Я больше не тревожился из-за того, что должен ей написать. Собирался черкнуть лишь несколько строк:

«Подозревать меня в чем-то нет оснований. Из приложенных газетных вырезок ты поймешь, чем я занимался и занимаюсь до сих пор…»

Тутайн перевел рецензии. Я не сказал ему, для чего их нужно перевести.

* * *

Критика звали Тигесен, Петер Тигесен. Он пошел со мной на Бредгаде, где я должен был рассчитаться с концертным агентством. Сказал, это никакой не крюк: нам все равно надо на ту же улицу.

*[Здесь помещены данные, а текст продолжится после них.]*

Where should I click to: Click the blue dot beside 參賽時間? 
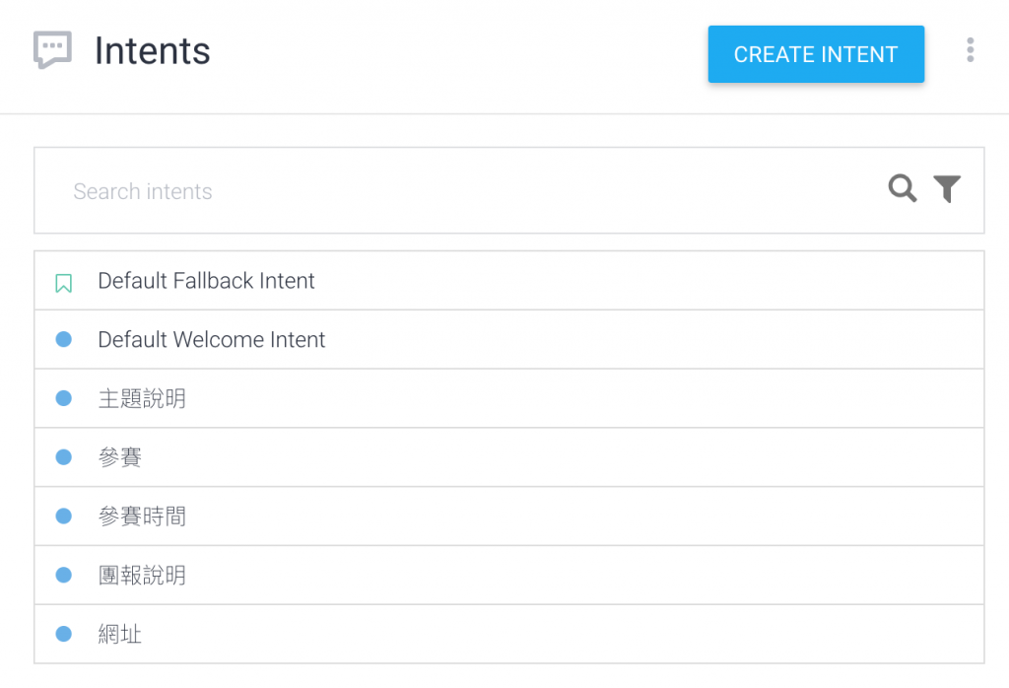[x=64, y=516]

Рассчитались со мной скуповато. Я получил назад залоговую сумму, а сверх того – восемнадцать крон и несколько эре. Это был мой заработок; как ни крути, меньше, чем двадцать пять крон. Я попытался рассмеяться, но не сумел. Я чувствовал себя обиженным. Реклама стоила несколько сотен крон; бюро забрало себе минимальную сумму в семьдесят пять крон; за аренду зала, отопление и свет набежало сто двадцать или сто пятьдесят крон. Дама за окошечком кассы – наверное, догадавшись о моих подсчетах – сказала:

– Рецензии на концерт хорошие.

Нам не пришлось далеко идти. Контора издателя помещалась в том же доме, этажом выше. Издатель ждал нас. Перед ним лежали те самые газетные вырезки.

– О чем, собственно, речь? – спросил он, будто не слышал о концерте и будто Тигесен не проинформировал его заранее.

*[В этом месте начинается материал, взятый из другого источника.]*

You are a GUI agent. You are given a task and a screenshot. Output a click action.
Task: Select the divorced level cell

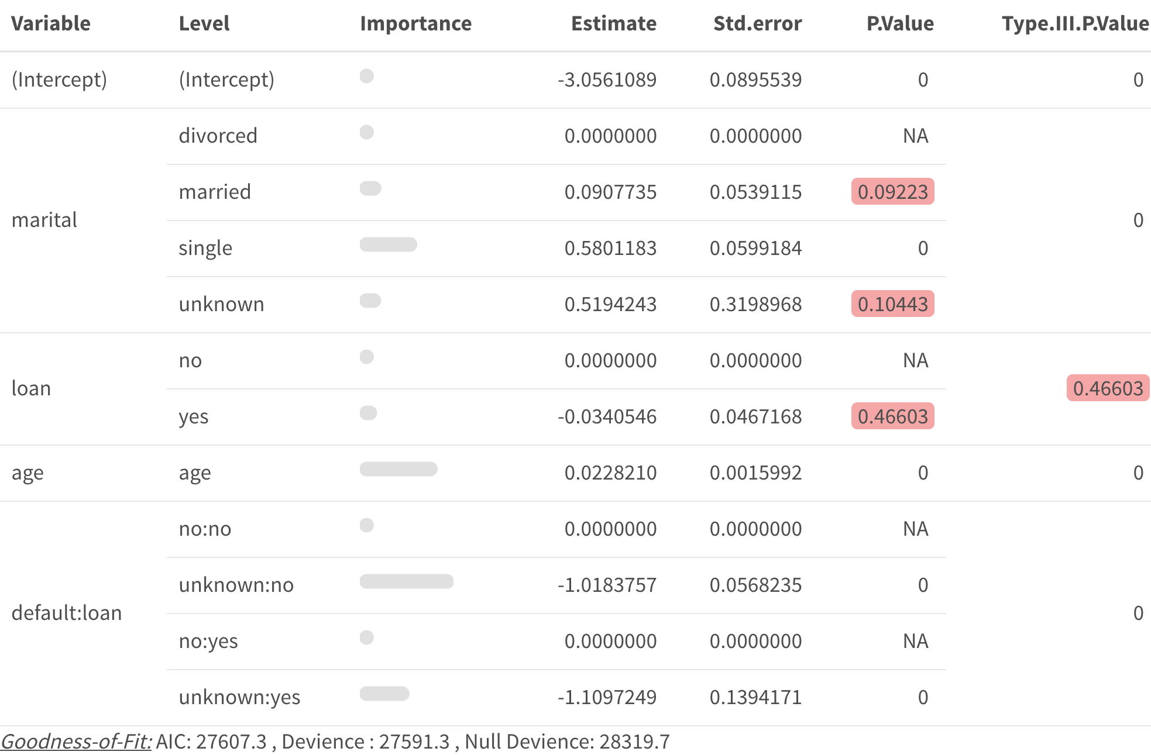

Мы воздержались от объяснений. Тигесен попросил скрипку. Рояль был в соседней комнате. Мы сыграли адажио.

– Неплохо, – сказал издатель.

– Вы осел! – крикнул Тигесен. – Это алмаз, настоящий алмаз… – И потом, обращаясь ко мне: – Как вы сумели присовокупить к этому еще и партию скрипки? Всё так великолепно проработано…

– Пришлось изменить десятка два тактов, – ответил я.

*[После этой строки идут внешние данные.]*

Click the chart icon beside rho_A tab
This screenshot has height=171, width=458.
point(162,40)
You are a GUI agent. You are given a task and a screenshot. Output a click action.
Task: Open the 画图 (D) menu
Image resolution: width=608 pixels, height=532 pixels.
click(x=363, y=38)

– Вы выпустите эту вещь в вашем издательстве, первым, номером, – сказал Тигесен.

– Ладно, – согласился издатель. – Нарезать звуковую канавку стоит не так уж дорого.

Тем временем два грузчика доставили из дворца Одд-Феллов мой самоиграющий аппарат. И нотные ролики. Я проиграл «Chanson des oiseaux». Объяснил, в какой мере являюсь автором этой композиции и для каких инструментов ее предназначил.

Тигесен был поражен. Я понял, что он меня любит, что он мне предан. Оригинал Жанекена он, как и я, не знал.

– Это вы напечатаете, непременно напечатаете! – диктовал он издателю.

Квинтет «Дриады» выдержал испытание так же успешно, как и «Песня птиц».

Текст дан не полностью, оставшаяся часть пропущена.